Foto: baliayutours.com
Mobil penjelajah serbaguna itu dinamai Fin Komodo. ‘Fin’, kependekan dari ‘formula Indonesia’, dan ‘komodo’ adalah satwa endemik kebangaan Indonesia. Sejak semula, Fin Komodo memang dirancang dengan semangat patriotik. Mobil mungil itu bermimpi besar menjadi kekuatan industri otomotif nasional yang berakar budaya Indonesia.
Didesain sesuai kondisi alam Nusantara, Fin Komodo berbentuk mungil, kokoh, sekaligus lincah dikendarai, bahkan di medan ekstrim. Rancang bangun mobil berkapasitas 250 cc tersebut dibuat dengan perhitungan matematis yang sangat cermat. Tak perlu diragukan, sang inovator adalah Ibnu Susilo, mantan insinyur PT Dirgantara Indonesia, yang juga pernah terlibat dalam proyek perancangan pesawat Airbus A380 dan A400M.  

Cukup lama mendengar nama harumnya, baru pada pertengahan Mei 2014, saya bertemu Fin Komodo. Mobil mungil itu saya jumpai ketika berkunjung ke ajang Indo Automotive, sebuah pameran otomotif berskala internasional yang berlangsung di Jakarta. PT Fin Komodo Teknologi, produsen Fin Komodo turut berpameran dalam ajang tersebut. Kepada saya, sang direktur yang juga pencipta Fin Komodo, Ibnu Susilo, berbagi cerita soal karya kreatifnya itu.
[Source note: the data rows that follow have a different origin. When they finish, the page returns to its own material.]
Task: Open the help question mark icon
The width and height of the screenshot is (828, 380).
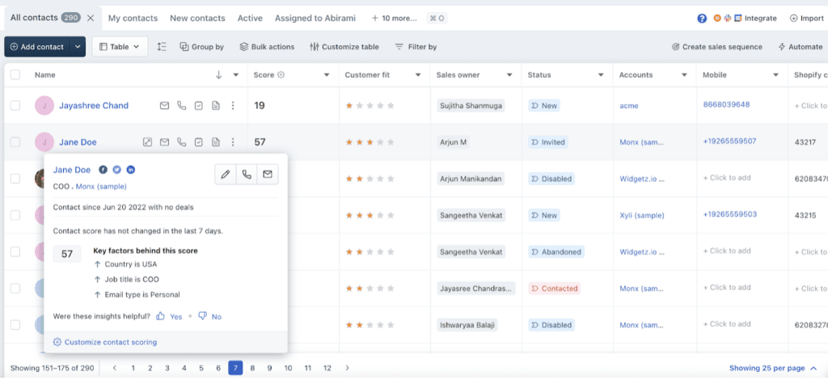Action: [702, 18]
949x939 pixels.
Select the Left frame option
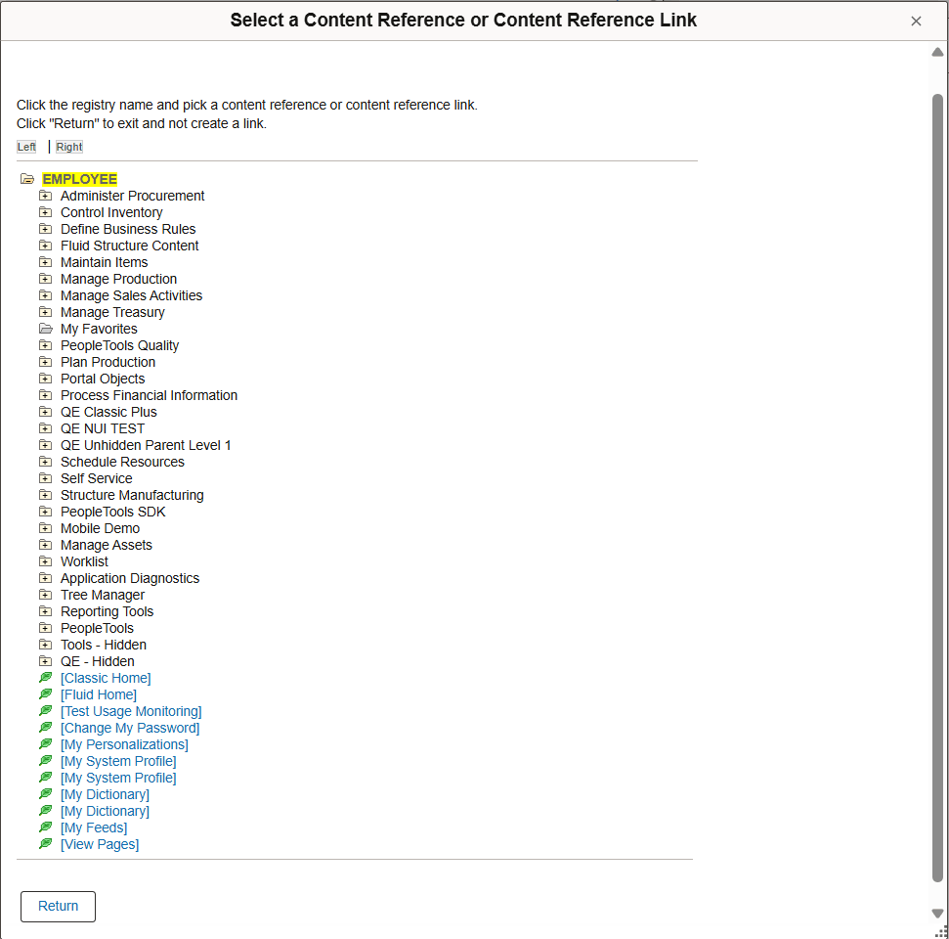click(25, 147)
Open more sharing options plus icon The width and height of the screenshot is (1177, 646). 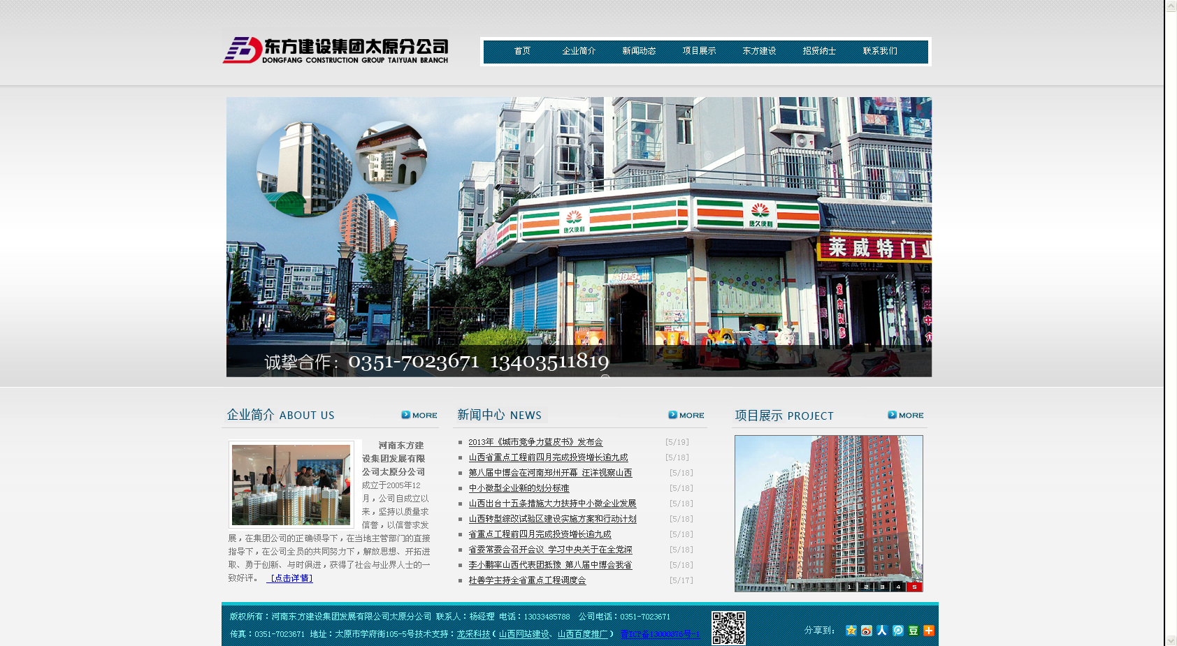point(929,631)
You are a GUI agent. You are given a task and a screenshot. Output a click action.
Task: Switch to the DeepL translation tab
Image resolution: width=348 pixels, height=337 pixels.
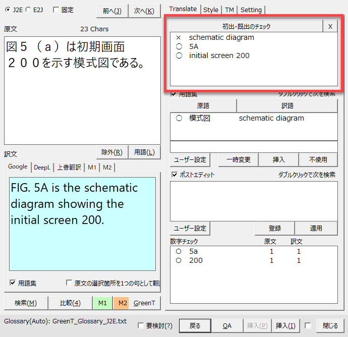click(x=42, y=167)
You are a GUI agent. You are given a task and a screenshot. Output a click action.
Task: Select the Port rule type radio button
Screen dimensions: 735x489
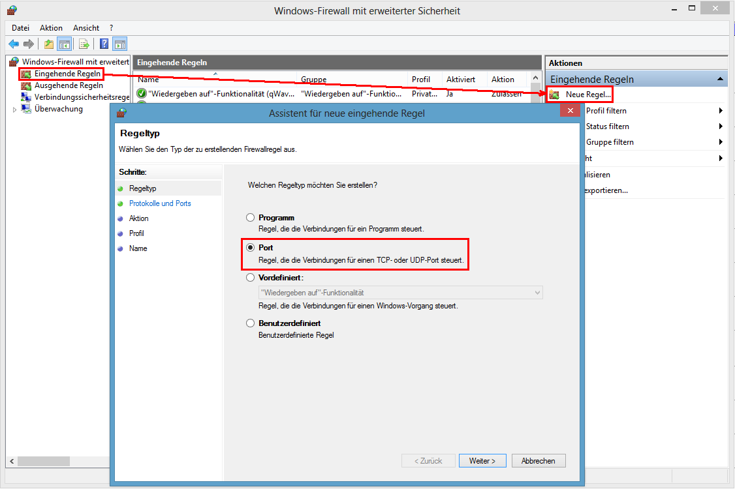(x=251, y=247)
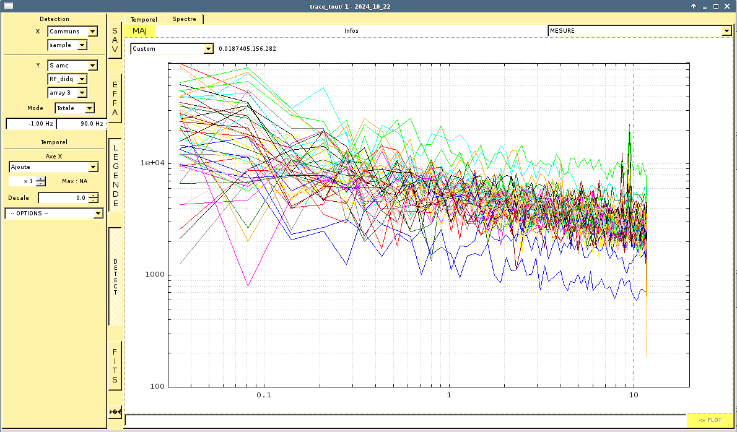Click the vertical SAV save button
This screenshot has width=737, height=432.
point(115,40)
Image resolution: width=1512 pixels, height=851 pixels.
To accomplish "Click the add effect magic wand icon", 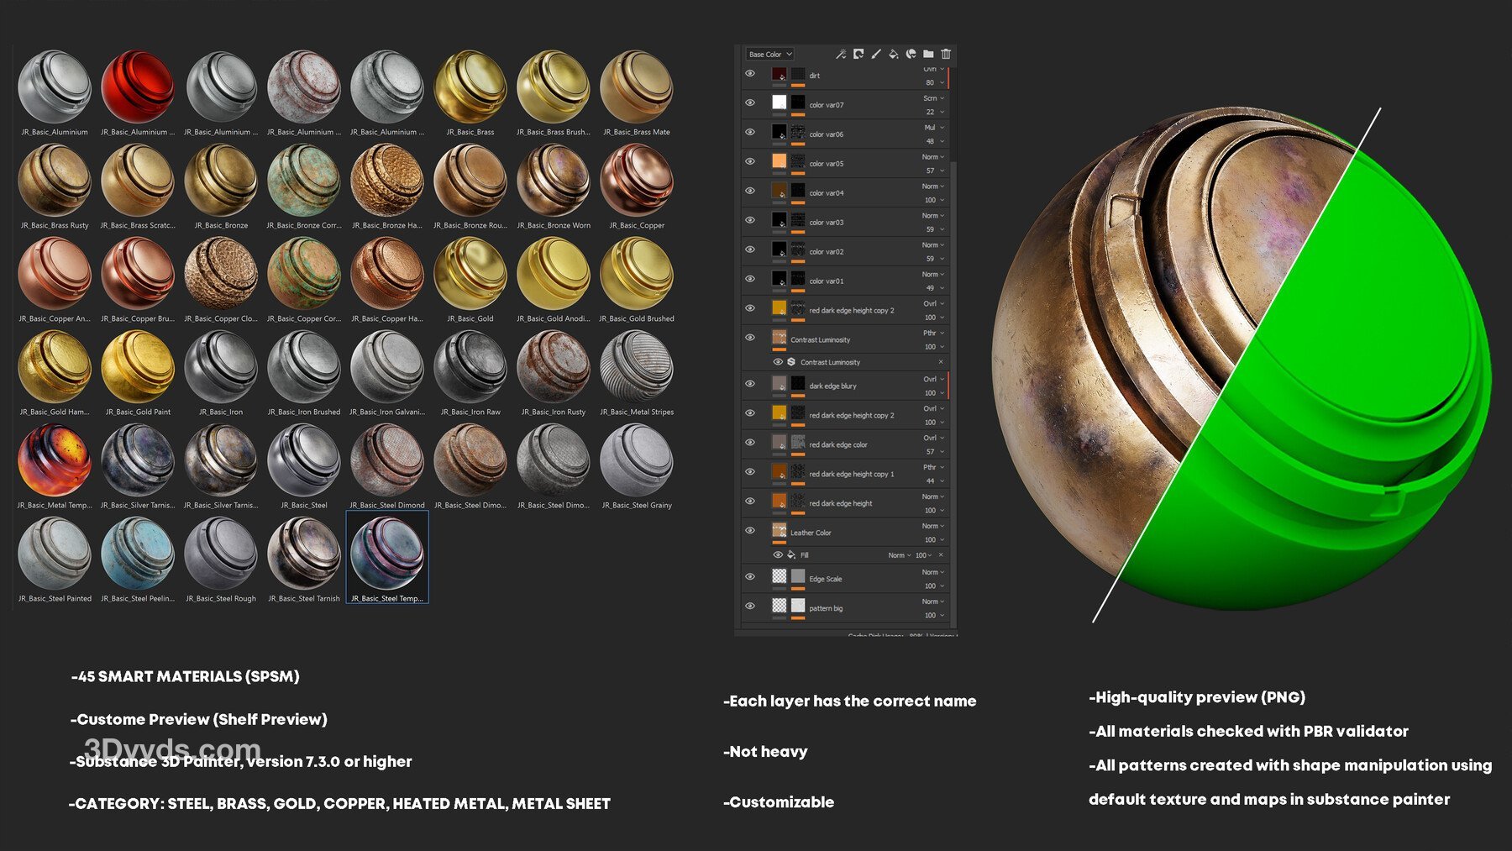I will coord(840,54).
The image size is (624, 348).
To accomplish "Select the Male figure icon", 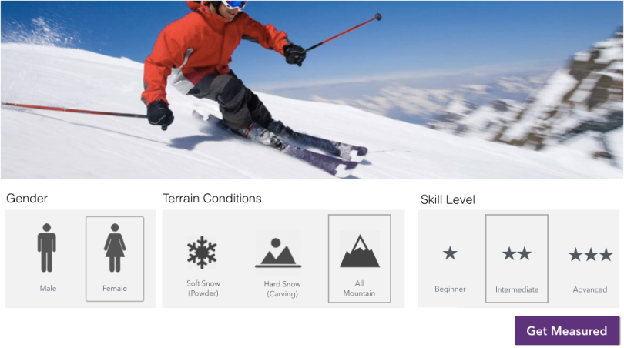I will [x=46, y=248].
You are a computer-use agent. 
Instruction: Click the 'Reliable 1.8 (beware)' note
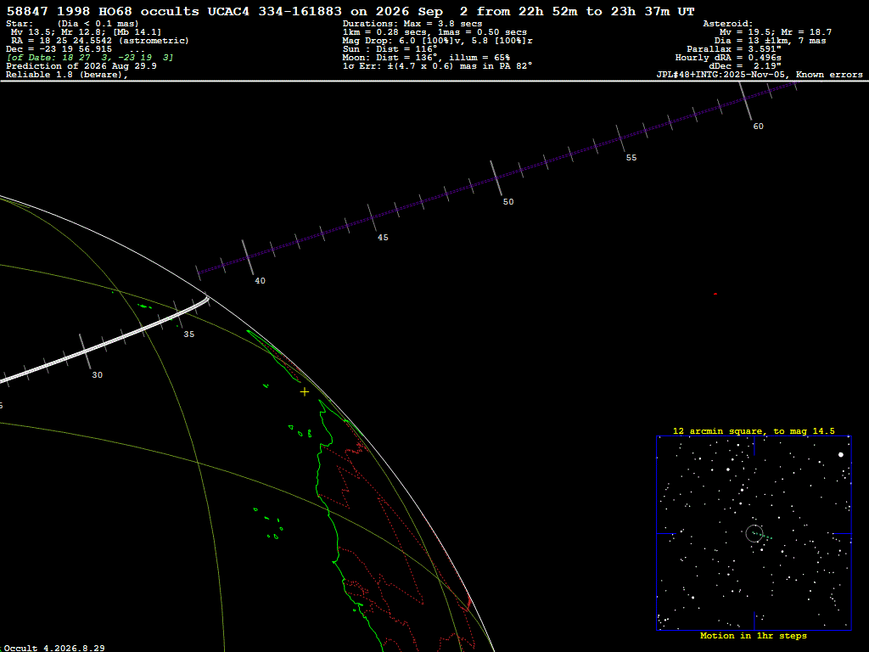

Dikisahkan Ibnu, proyek Fin Komodo mulai dirintis pada 2005 di Cimahi, Jawa Barat, melalui sebuah riset pasar. Tahun 2006 desain diciptakan, dilanjutkan dengan pembuatan prototipe pada 2007. Tahun 2008, generasi pertama mulai diproduksi. Dengan sejumlah perbaikan, generasi kedua hingga ke-4 kembali diproduksi dan dipasarkan mulai 2009 hingga 2011. Sejak 2011 sampai sekarang, tak banyak lagi perubahan berarti dilakukan, kecuali penambahan kecil serta polesan sejumlah aksesoris.

Foto: finkomodo.com
Bagi Ibnu, Fin Komodo diciptakan bukan sekedar sebagai kendaraan, melainkan sebentuk perjuangan mewujudkan kedaulatan industri otomotif Indonesia. Ibnu berani mengklaim, Fin Komodo seratus persen produk Indonesia, dari mulai kepemilikan paten hingga kepemilkan modal. Tak kurang dari 40 UKM digandeng untuk menyuplai berbagai komponen bahan baku yang dibutuhkan. “Semua harus dibangun setahap demi setahap agar menjadi budaya. Teknologi itu sendiri, kan bagian dari budaya,” ujar pria 50 tahunan itu.

Ke acara pameran kali itu, Ibnu membawa salah satu varian Fin Komodo tipe KD 250 AT, yang terlihat berbeda dengan jenis sebelumnya. Berwarna hijau toska, KD 250 AT dilengkapi dengan atap dengan ruang penyimpanan barang di atasnya, serta sejumlah aksesoris, seperti bagasi tambahan di bagian belakang, lampu kabut di sisi kanan dan kiri atas, serta tabung kawat penderek di bumper depan.

Menurut Ibnu, sejak mulai diproduksi, mobil kerkpasitas dua penumpang itu banyak mendapatkan apresiasi. Sejumlah penghargaan dihadiahkan, termasuk anugerah Presiden Republik Indonesia untuk kategori Rintisan Teknologi Industri pada 2012 lalu. Dari segi pemasaran, Fin Komodo, menurut Ibnu, banyak mendapatkan pesanan dari berbagai daerah di Indonesia, utamanya dari perusahaan perkebunan dan pertambangan.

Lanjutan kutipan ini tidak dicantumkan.